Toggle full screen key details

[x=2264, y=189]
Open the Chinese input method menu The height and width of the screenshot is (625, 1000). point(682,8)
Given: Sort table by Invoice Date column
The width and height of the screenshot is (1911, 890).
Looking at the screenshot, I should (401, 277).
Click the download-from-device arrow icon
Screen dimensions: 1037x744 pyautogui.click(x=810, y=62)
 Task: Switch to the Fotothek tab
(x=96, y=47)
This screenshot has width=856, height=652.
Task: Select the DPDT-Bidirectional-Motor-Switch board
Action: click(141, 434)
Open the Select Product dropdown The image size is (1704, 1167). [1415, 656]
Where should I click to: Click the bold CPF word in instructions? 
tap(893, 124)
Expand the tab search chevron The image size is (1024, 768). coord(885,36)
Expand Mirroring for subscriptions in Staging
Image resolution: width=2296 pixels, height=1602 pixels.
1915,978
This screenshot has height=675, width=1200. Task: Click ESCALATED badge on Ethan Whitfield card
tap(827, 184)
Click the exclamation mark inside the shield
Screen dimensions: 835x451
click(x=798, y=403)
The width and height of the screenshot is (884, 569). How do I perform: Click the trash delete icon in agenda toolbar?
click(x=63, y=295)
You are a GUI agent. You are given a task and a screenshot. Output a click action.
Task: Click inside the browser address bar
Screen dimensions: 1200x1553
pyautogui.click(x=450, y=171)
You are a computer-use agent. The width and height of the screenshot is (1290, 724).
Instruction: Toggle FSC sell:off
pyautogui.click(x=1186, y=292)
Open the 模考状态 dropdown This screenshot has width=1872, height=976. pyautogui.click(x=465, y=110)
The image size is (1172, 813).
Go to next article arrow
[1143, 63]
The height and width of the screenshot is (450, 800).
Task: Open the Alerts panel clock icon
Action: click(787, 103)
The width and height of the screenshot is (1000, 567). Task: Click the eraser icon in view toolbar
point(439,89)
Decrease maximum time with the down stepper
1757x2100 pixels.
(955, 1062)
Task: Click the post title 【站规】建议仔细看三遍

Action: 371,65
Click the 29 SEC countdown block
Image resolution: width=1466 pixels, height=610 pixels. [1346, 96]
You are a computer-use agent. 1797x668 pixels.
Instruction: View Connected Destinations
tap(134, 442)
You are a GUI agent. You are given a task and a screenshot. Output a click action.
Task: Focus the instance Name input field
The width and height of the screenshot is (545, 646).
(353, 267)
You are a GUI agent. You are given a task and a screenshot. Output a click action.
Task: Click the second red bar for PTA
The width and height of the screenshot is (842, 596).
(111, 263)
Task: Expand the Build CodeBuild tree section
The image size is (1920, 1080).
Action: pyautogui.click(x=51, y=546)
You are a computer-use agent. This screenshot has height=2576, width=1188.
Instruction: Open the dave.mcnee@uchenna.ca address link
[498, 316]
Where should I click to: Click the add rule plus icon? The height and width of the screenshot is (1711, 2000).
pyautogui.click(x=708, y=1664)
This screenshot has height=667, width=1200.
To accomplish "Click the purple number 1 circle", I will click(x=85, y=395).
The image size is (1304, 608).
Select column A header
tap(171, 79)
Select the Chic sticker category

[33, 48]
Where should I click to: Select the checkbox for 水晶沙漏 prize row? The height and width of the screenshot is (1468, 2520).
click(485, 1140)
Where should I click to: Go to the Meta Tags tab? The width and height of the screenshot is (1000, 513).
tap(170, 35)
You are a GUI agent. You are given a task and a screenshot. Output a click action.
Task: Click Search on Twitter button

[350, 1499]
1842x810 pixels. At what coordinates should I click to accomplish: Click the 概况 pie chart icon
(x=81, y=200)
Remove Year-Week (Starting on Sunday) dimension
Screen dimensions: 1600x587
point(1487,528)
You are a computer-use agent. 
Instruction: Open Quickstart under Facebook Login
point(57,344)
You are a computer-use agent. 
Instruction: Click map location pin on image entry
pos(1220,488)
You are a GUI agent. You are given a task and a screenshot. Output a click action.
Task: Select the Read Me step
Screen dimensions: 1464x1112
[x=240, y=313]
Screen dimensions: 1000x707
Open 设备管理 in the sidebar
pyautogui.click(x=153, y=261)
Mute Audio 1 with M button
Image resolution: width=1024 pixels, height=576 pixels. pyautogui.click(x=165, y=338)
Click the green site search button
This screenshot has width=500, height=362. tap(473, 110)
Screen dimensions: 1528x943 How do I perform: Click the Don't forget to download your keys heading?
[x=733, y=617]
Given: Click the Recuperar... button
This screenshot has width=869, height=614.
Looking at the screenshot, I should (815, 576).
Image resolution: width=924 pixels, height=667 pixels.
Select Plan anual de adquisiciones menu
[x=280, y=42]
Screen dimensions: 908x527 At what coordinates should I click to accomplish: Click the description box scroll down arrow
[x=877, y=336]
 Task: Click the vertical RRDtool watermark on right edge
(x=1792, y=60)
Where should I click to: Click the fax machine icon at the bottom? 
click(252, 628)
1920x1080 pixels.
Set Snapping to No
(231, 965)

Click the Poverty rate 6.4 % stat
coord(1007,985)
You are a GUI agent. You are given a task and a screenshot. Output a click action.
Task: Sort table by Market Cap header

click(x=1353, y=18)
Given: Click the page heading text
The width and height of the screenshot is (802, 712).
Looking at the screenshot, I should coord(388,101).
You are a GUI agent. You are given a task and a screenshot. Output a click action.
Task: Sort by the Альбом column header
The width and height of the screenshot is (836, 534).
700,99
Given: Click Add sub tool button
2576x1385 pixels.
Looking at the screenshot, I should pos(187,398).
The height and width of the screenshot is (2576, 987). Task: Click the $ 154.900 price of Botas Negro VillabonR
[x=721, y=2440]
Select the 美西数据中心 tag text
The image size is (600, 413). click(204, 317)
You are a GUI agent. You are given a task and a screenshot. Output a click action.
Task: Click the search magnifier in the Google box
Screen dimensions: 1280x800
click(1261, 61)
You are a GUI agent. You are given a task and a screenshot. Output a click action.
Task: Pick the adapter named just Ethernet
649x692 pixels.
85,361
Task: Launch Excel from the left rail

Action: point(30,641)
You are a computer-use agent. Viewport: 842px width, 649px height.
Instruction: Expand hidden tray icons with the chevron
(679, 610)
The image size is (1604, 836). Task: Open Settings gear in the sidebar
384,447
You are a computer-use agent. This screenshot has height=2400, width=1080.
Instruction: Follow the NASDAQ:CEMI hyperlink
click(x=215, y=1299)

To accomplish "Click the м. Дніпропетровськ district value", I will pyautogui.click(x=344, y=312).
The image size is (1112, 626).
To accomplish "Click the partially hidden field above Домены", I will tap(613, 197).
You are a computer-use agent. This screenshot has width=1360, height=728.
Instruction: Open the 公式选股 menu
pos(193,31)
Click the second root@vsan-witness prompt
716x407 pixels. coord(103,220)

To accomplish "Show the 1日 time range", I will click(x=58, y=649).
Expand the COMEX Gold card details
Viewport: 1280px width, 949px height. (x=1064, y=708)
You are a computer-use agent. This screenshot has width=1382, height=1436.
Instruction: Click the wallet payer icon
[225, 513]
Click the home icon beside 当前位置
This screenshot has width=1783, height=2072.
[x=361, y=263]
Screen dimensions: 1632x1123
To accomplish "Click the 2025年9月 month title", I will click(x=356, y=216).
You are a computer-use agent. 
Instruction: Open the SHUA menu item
+ + + +
From the items above, pick out every line that contains the word "hidden" and copy each one out.

The result:
Instruction: Expand hidden tray icons with the chevron
To accomplish "Click the partially hidden field above Домены", I will tap(613, 197).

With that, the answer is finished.